Estaba en casa de unos amigos en Italia hace un mes cuando abrí una alacena en busca de café y me encontré con una caja de bolsitas de azúcar con el rostro de Mussolini y una frase: Quando c’era lui la vita era più dolce (Cuando estaba él la vida era más dulce). En todas las bolsitas había una dirección en la red para comprar parafernalia de ultraderecha. Mi amigo se rió de mi descubrimiento del «azúcar fascista» y me mostró monedas fascistas, vinos fascistas, etc. Se los había regalado un anciano amigo de la familia. Sospechaba que el anciano había perdido la razón. Guardaba los regalos como algo pintoresco.
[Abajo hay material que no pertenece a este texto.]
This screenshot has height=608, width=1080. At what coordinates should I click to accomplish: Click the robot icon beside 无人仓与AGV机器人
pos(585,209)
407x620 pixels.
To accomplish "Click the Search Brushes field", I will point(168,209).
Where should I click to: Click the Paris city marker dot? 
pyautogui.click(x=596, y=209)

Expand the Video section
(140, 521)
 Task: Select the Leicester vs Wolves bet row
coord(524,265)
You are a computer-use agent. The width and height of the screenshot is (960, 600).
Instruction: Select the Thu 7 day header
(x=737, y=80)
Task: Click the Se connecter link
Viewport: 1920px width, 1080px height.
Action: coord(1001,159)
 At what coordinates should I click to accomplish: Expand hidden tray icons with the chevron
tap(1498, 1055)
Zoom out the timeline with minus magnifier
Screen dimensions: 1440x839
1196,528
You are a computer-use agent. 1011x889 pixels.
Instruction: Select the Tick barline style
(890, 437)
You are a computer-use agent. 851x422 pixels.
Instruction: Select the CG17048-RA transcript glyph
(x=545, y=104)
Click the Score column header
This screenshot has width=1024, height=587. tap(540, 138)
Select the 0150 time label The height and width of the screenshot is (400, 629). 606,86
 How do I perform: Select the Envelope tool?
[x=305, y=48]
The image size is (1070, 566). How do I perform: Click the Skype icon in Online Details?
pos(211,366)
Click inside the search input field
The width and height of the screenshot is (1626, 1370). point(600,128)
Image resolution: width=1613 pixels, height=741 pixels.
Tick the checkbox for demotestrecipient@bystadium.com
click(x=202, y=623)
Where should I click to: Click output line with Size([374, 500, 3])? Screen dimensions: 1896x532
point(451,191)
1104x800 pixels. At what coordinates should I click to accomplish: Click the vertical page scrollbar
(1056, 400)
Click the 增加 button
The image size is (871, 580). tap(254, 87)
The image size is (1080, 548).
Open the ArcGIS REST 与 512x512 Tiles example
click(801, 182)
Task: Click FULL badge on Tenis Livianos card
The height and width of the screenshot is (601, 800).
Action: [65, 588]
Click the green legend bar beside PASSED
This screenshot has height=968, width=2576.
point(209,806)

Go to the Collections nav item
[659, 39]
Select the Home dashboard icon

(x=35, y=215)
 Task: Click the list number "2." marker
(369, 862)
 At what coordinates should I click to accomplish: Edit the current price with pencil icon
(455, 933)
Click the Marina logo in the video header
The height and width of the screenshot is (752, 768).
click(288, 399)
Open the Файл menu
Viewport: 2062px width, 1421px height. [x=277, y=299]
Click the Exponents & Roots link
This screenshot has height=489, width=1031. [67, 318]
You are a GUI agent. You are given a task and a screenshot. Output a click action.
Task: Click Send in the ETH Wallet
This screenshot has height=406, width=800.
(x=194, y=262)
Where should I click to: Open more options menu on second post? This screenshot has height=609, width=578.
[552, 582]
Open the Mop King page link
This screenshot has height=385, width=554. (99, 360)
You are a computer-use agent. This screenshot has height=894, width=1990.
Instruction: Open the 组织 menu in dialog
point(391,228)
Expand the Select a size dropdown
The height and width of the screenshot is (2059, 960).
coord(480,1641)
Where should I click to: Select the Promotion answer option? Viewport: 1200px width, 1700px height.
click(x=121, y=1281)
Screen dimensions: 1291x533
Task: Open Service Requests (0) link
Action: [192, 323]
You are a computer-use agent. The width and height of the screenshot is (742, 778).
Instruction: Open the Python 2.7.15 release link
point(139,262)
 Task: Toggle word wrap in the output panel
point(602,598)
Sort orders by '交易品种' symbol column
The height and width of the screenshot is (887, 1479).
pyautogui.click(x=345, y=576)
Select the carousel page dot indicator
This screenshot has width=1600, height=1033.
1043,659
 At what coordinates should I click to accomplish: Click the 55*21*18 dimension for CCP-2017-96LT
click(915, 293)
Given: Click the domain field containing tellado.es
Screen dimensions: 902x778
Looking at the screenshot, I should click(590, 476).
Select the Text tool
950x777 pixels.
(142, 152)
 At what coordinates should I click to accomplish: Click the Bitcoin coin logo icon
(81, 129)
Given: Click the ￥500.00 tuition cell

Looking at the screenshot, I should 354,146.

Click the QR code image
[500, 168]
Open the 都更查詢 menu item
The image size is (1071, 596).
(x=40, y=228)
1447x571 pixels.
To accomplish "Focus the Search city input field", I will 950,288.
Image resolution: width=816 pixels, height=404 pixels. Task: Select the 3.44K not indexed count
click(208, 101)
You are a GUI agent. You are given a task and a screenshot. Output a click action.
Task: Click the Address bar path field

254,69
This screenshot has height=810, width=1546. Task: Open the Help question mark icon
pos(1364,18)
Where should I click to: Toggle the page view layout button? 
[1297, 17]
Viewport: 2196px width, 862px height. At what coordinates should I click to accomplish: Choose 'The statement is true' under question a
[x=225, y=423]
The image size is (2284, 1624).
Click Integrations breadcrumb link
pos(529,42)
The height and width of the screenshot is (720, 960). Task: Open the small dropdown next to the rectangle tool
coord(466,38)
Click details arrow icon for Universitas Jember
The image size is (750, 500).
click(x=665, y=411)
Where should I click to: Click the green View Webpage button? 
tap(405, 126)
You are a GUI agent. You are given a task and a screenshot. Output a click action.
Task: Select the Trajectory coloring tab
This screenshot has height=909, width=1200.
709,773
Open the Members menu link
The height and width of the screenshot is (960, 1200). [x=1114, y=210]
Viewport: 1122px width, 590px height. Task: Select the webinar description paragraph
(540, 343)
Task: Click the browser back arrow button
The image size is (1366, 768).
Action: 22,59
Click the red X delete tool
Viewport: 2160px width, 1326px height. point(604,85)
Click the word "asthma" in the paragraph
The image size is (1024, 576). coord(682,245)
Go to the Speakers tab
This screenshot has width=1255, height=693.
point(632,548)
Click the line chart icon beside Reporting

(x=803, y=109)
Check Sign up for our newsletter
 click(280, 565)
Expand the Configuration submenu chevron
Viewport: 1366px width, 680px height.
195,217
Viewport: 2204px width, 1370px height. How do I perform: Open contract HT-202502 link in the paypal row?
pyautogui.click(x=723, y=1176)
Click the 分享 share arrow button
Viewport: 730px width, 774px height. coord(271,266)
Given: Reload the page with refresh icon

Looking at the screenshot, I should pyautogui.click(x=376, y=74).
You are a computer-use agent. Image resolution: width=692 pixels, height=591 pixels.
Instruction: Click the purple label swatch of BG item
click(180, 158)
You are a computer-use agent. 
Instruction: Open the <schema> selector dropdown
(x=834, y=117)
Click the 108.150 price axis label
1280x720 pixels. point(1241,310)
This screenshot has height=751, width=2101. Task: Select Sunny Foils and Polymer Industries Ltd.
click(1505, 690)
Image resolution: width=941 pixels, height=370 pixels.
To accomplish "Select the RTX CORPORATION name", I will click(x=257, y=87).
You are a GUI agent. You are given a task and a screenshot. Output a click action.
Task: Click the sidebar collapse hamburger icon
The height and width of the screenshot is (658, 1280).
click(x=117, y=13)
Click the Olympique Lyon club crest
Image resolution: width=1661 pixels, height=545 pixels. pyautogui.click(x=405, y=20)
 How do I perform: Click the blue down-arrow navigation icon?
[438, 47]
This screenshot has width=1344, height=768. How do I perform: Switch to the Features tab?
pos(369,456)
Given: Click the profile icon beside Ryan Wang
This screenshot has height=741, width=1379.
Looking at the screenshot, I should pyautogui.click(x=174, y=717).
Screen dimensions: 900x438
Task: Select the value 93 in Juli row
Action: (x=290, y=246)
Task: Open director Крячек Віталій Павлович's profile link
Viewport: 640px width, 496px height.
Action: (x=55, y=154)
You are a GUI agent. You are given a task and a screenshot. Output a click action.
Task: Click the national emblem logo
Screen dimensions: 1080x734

Pensé en todo eso esta semana, después de los ochenta muertos en Noruega a manos de Anders Breivik, cuando escuché al europarlamentario italiano Mario Borghezio decir: «El 100% de las ideas de Breivik son buenas y coinciden con las de los movimientos que ahora ganan en cualquier lugar en Europa». Borghezio pertenece a la Liga, partido en el poder gracias a su alianza con Berlusconi; no hay mejor prueba de cómo las ideas xenófobas y racistas de la ultraderecha, hace algunas décadas en el margen de Europa, se han vuelto cada vez más populares. Los italianos pueden decir que solo el 8.3% de los votantes simpatiza con ideas de ultraderecha (en Noruega son el 23%), pero ese porcentaje no es marginal.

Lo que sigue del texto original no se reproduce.